▸ Prompt: Scan the records and identify every line in which the string "help" occurs, then return those lines.

---- Data provided

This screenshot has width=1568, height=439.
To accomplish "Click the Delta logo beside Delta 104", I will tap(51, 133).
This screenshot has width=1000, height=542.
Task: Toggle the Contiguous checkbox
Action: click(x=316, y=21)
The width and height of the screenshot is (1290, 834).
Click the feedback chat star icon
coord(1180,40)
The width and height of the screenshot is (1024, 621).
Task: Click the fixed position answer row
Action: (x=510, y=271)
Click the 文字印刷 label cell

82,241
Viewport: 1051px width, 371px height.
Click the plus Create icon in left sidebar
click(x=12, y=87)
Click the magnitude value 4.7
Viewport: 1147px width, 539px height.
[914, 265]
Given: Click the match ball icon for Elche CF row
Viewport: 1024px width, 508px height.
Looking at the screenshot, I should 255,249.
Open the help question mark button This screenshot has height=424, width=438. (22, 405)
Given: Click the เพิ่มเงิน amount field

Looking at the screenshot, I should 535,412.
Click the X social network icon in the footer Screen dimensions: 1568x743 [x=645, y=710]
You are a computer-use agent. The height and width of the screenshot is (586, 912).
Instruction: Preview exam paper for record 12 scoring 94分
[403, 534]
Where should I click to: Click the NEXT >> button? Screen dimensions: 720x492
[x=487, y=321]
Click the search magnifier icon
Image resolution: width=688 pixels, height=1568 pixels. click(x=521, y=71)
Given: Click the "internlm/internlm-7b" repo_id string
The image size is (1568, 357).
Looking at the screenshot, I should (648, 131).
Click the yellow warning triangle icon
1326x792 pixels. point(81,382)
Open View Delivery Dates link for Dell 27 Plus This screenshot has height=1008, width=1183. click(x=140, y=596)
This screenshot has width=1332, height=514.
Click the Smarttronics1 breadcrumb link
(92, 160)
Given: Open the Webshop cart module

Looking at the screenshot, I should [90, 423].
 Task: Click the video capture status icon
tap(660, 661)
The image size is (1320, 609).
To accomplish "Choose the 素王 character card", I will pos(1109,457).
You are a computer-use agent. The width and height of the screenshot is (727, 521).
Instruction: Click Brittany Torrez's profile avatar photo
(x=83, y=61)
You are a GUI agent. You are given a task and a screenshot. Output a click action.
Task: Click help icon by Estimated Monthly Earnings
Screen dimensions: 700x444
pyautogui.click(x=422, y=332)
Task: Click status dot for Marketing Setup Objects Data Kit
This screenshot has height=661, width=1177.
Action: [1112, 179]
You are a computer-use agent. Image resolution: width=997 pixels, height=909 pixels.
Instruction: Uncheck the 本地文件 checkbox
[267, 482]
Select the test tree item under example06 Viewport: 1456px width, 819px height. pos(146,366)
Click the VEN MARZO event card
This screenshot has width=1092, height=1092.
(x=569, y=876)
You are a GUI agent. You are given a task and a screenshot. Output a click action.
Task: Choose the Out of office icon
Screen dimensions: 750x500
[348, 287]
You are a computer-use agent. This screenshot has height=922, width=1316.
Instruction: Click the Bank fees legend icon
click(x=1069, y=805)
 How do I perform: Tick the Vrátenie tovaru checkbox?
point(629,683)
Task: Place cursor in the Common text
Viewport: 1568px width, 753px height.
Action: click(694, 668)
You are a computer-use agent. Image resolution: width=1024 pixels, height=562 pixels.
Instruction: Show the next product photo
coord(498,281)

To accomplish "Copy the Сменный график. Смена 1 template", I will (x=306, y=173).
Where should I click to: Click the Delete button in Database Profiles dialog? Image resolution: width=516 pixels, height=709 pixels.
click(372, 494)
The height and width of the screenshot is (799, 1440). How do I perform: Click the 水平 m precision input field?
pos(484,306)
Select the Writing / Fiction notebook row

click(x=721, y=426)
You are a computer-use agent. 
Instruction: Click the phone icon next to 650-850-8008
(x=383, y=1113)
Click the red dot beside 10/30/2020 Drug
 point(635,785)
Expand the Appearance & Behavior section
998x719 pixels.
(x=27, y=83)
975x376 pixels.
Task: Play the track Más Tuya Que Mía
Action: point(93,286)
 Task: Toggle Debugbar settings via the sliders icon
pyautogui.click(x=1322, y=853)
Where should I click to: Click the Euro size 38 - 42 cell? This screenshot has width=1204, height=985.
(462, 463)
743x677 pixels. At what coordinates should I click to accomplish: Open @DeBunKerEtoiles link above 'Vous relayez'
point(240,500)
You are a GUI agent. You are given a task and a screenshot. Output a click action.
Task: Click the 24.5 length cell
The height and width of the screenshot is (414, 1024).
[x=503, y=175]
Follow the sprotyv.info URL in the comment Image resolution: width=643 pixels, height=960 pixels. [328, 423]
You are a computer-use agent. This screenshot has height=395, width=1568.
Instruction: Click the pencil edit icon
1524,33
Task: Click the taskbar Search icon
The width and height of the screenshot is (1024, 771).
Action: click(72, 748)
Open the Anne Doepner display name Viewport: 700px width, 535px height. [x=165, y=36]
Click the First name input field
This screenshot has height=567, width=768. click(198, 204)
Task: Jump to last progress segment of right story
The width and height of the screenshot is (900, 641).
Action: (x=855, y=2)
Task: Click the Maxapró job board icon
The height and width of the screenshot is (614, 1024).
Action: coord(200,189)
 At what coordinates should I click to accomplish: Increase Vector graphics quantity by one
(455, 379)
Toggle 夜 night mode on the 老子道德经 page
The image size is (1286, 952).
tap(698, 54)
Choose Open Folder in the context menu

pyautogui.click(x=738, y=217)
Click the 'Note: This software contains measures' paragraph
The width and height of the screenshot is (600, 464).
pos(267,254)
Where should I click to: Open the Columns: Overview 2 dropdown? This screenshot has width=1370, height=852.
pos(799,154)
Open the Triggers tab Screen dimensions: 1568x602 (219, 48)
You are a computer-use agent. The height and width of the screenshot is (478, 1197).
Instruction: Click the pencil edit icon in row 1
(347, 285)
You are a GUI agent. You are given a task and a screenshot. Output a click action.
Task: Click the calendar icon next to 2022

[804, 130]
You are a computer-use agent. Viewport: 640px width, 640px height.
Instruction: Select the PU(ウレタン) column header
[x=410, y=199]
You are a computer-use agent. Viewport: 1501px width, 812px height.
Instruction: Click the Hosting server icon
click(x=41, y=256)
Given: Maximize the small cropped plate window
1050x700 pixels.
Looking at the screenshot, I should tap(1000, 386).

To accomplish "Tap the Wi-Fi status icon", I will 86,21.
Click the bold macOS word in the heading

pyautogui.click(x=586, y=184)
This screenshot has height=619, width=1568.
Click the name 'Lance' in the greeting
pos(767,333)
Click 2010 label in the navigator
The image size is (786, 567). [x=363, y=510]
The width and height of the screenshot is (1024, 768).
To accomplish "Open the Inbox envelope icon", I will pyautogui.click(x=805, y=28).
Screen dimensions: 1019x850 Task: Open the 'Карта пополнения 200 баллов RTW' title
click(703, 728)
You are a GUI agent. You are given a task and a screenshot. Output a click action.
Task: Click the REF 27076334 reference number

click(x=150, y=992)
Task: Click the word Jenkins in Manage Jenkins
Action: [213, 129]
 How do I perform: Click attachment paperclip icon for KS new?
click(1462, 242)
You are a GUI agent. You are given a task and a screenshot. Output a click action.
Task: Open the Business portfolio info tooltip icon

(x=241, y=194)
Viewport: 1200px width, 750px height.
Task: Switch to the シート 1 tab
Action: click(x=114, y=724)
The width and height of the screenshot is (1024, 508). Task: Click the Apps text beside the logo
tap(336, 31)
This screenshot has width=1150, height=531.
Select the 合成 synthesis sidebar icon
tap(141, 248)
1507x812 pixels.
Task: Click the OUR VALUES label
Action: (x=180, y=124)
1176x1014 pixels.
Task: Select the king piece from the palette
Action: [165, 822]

--------

▸ Worked solution:
Open the help question mark button This screenshot has height=424, width=438. (22, 405)
Task: Click help icon by Estimated Monthly Earnings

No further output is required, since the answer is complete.